Untuk mencegah persoalan itu men¬jadi gawat, Sirao mengadakan sayembara ketangkasan menari di atas mata sembilan tombak, yang dipancangkan di suatu lapangan di muka istana. Sayembara itu ternyata dimenangkan oleh putranya yang bungsu, bernama Luo Mewona. Kebetulan sekali putra bungsu ini putra yang paling dikasihi orang tuanya dan juga sangat dihormati rakyatnya. Hal ini dikarenakan ia memiliki sifat-sifat yang rendah hati, walaupun sebenarnya ia adalah seorang yang gagah perkasa dan sangat bijaksana. Sifat-sifat ini juga terlihat sewaktu ia sedang mengikuti sayembara itu. Oleh karenanya ia segera dikukuhkan menjadi yang dipertuan di teteholi ana’a, menggantikan ayahnya.Untuk menenteramkan kedelapan putranya yang lain, Sirao kemudian mengabulkan permohonan mereka untuk dinidadakan (diturunkan) ke tano niha atau tanah manusia, yang merupakan nama asli dari Pulau Nias. Untuk mengawasi tingkah laku kakak-kakaknya itu, raja Luo Mewona menurunkan ke bumi Nias putra sulungnya yang bernama Silogu di Hiambanua Onomandra, di negeri Ulu Moro’o, yang terletak di Kecamatan Mandrehe sekarang, di Nias bagian barat.Dari kedelapan putra Sirao itu, empat orang dapat diturunkan dengan selamat, sehingga dapat menjadi leluhur mado-mado atau marga-marga orang Nias zaman sekarang. Dan mereka ini adalah:
(l). Hiawalangi Sinada atau disebut dengan nama kependekan Hia, yang diturunkan di Boronadu, Kecamatan Gomo, Nias bagian tengah, dan menjadi leluhur dari mado-mado Telaumbanua, Gulo, Mendrofa, dan Iain-lain;
(2). Gozo Helahela Dano, atau disebut Gozo saja, yang diturunkan di barat laut Hilimaziaya, Kecamatan Lahewa, Nias bagian utara, dan menjadi leluhur mado Baeha;
(3). Daeli Bagambolangi, atau Daeli saja, yang diturunkan di Tolamera, negeri Idanoi dari Kecamatan Gunung Sitoli, Nias bagian timur, dan menjadi leluhur mado-mado Gea, Daeli, Larosa, dan lain-lain;
4), Hulu Borodano atau Hulu saja, yang diturunkan di suatu tempat di Laehuwa, Kecamatan Alasa, di Nias bagian barat laut dan menjadi leluhur mado-mado Nduru, Bu’ulolo, Hulu, dan lain-lain. Silogu, putra sulung Luo Mewona yang diturunkan di Nias bagian barat, menjadi leluhur mado-mado Zebua, Bawo, Zega, dan Iain-lain.

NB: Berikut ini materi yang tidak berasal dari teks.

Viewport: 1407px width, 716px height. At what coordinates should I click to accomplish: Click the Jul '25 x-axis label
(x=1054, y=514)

Para putra Sirao yang empat lagi kurang beruntung, karena telah mengalami kecelakaan sewaktu proses nidada, sehingga tidak dapat mendarat dengan wajar di bumi Nias, untuk menjadi leluhur orang Nias. Mereka itu antara lain Bauwadano Hia atau disebut juga dengan nama Latura Dano, yang karena terlalu berat tubuhnya sewaktu diturunkan terus menembus bumi dan menjelma menjadi ular besar, yang disebut Da’o Zanaya Tano Sisagoro,, Dao Zanaya Tabo Sebolo, yang berarti dialah yang menjadi penadah bumi. Jika timbul perang dan ada darah manusia yang merembes ke dalam tanah, sehingga mengenai tubuhnya, hal ini akan membuat ia sangat marah. Ia akan menggoyang-goyangkan tubuhnya, sehingga timbulah gempa bumi. Untuk menghentikan goncangan bumi itu, orang Nias akan berseru, “Biha Tuha! Biha Tuha!” yang berarti, “Sudah nenek! sudah nenek!” Ucapan itu diserukan dengan maksud untuk menyatakan kepada ular raksasa itu bahwa mereka telah insyaf dan tidak akan saling membunuh lagi.

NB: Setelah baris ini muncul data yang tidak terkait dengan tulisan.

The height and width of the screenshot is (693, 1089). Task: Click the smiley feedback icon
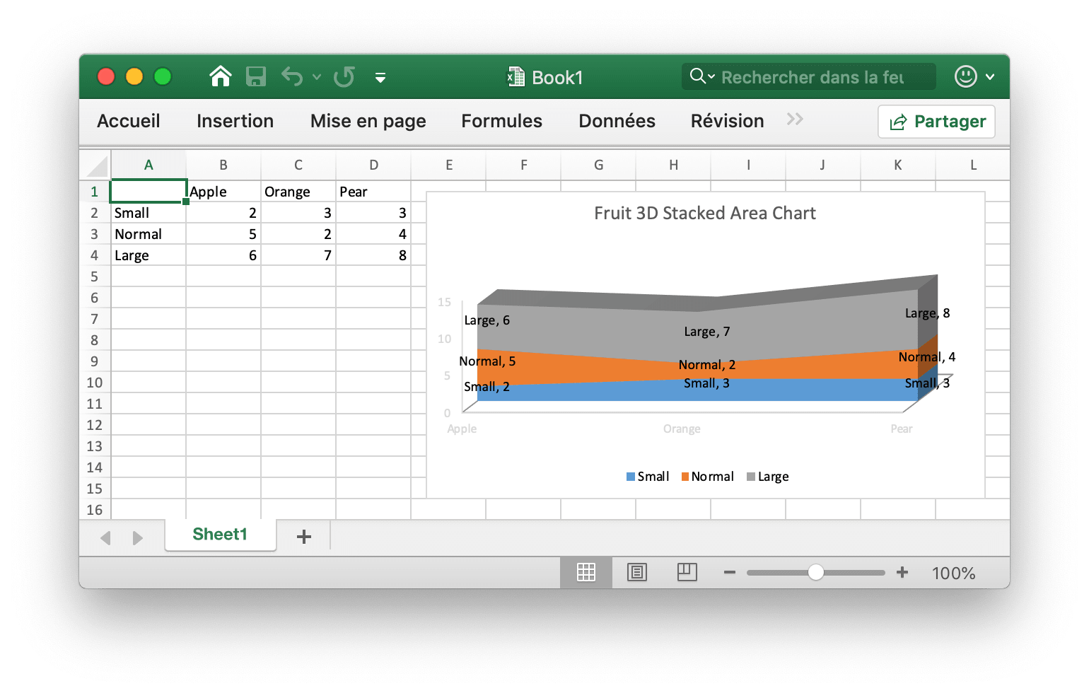965,76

Putra yang lain bernama Gozo Tuhazangarofa, yang waktu diturunkan rantainya putus, sehingga ia tercebur ke dalam sungai untuk selanjutnya menjadi dewa sungai. Ia menjadi pujaan para nelayan karena ia adalah penguasa ikan-ikan.

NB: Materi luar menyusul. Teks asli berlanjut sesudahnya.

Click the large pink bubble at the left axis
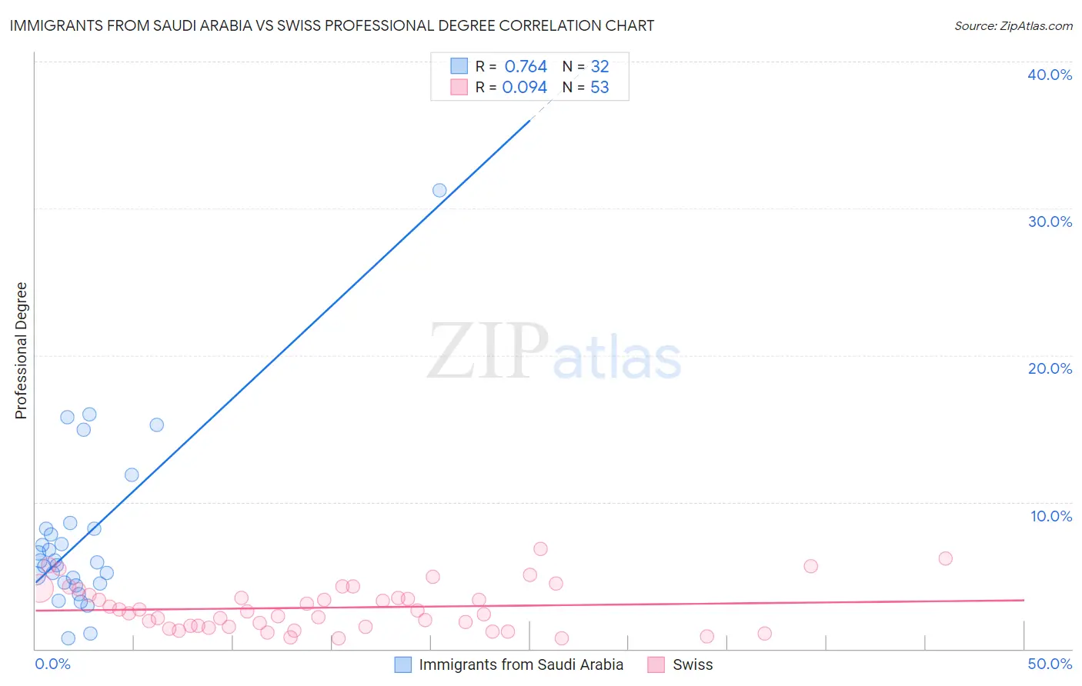Viewport: 1082px width, 686px height. coord(38,589)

Putra Sirao yang lain lagi Lakindrolai Sitambalina, yang pada waktu ditu¬runkan ke bumi Nias tidak jatuh ke bawah, tetapi melayang terbawa angin dan tersangkut di pohon dan menjelma menjadi Bela Hogugeu, yaitu dewa hutan, yang menjadi pujaan para pemburu.
Putra Sirao terakhir yang kurang beruntung bernama Sifuso Kara. Ia pada waktu diturunkan ayahnya ke bumi Nias jatuh di daerah berbatu-batu, di daerah Laraga sekarang, dan menjadi leluhur orang-orang gaib, yang berkesaktian kebal.
*Mado adalah marga (patrilineal maximal lineage).